As CNN pointed out: AWS isn’t just a hosting provider, it’s (inappropriately) become the central backbone of the modern web. When something as basic as DNS fails, it doesn’t just crash one app, it knocks out entire websites and all related apps.
“DNS is basically the internet’s address book. It translates simple names like amazon.com into the numbers computers use to find each other. When that system breaks, nothing can connect.” — CNN article.
And that’s the real issue: They control data. The outage happened because one of Amazon’s internal systems couldn’t route domain names as DNS intended, leaving millions locked out. It wasn’t just a technical glitch, it was a reminder that we’ve handed the keys of the internet to a few massive corporations.
When one of them stumbles, the whole system shakes.
The internet was born as a decentralized network, designed to be resilient, open, and interoperable.
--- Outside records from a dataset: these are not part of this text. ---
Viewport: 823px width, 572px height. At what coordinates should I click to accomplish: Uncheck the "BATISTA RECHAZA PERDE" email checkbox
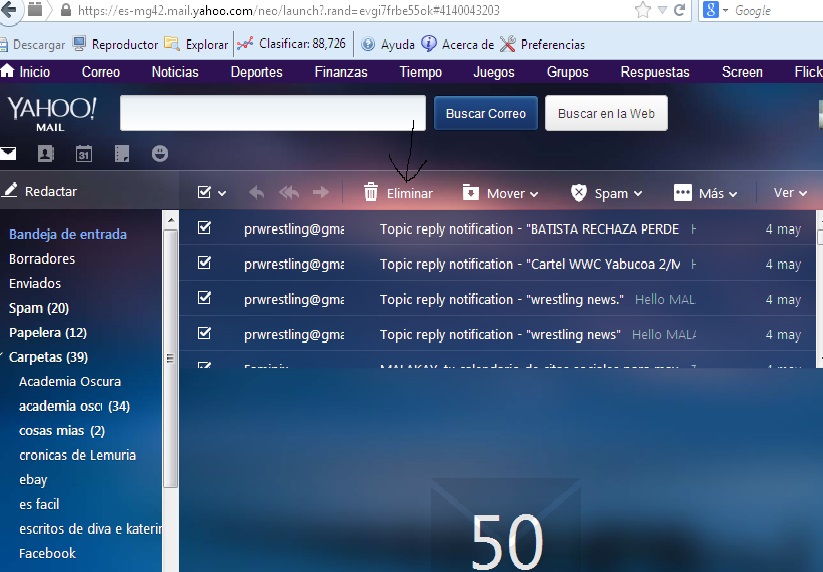(205, 228)
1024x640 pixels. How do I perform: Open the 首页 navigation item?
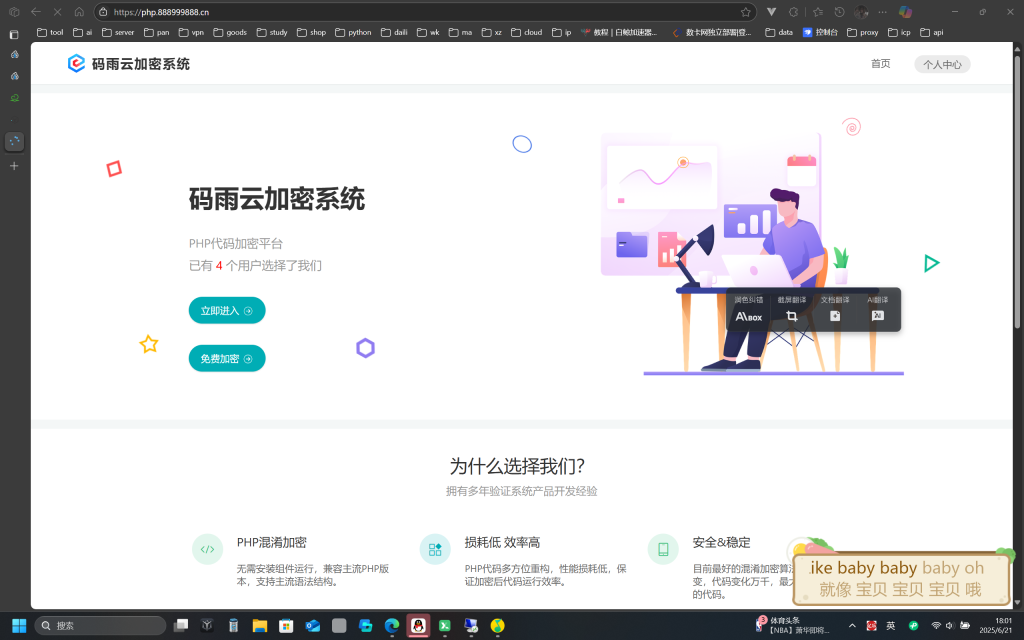(x=879, y=63)
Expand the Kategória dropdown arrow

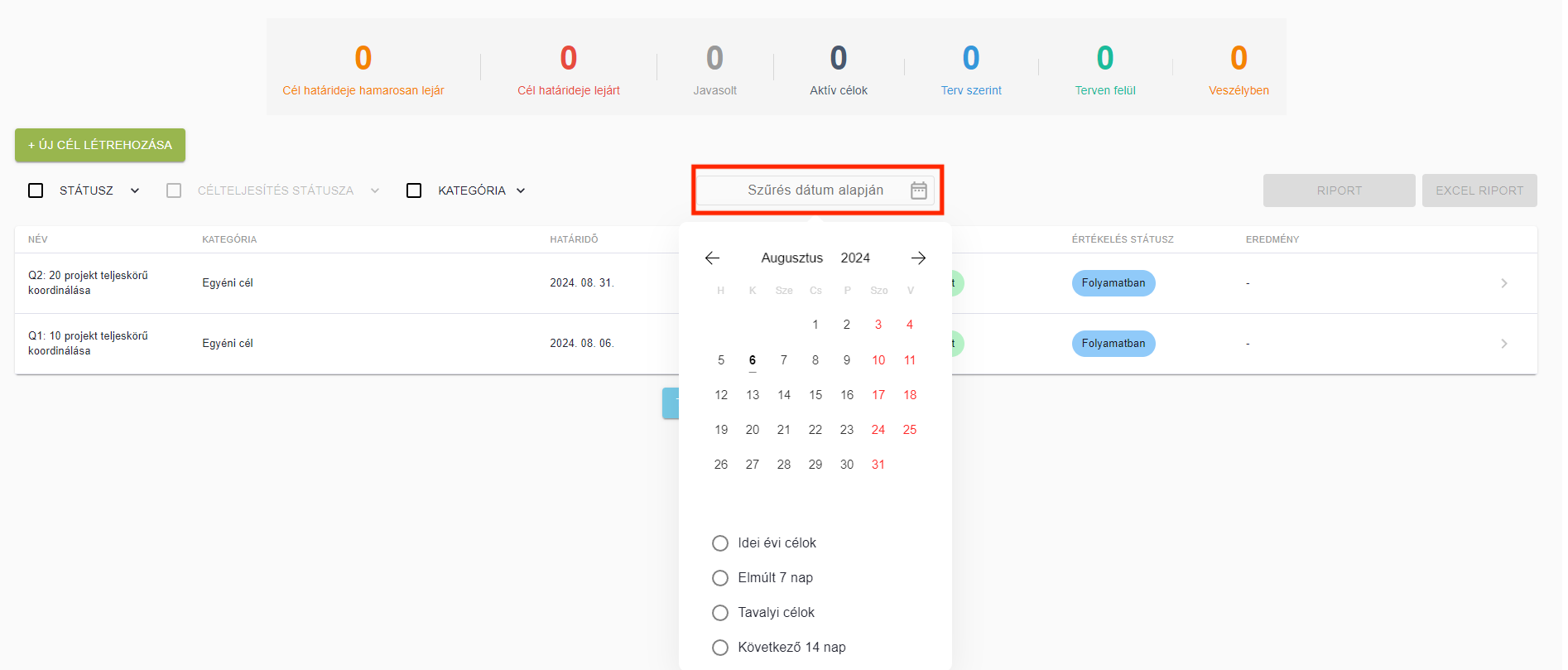521,190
Its architecture was built to survive outages, route around failures, and empower users. But today, we’ve traded that resilience for convenience, and handed control to a handful of cloud monopolies. As we have pointed out numerous times, this is about convenience and control.
AWS represents a proprietary single point of failure. Its closed infrastructure, opaque operations, and dominance over critical services mean that when it stumbles, our digital lives are affected. This centralization is not how the Internet is meant to work.
At Purism, we see a better way forward, one that is built on user control, decentralization, and true independence. Instead of relying on massive, centralized cloud providers: we can build systems that are distributed, open, and resilient. This outage is a reminder of what’s possible to avoid when we return to the Internet’s original vision: freedom through decentralization.
This outage will fade from headlines, but the structural danger remains. The question isn’t whether AWS will fail again, it’s whether we will be prepared. Whether we’ll keep building our digital lives on a proprietary bottleneck.
Purism’s answer is clear: decentralize, localize, and empower users to own their digital lives, just as the internet is intended.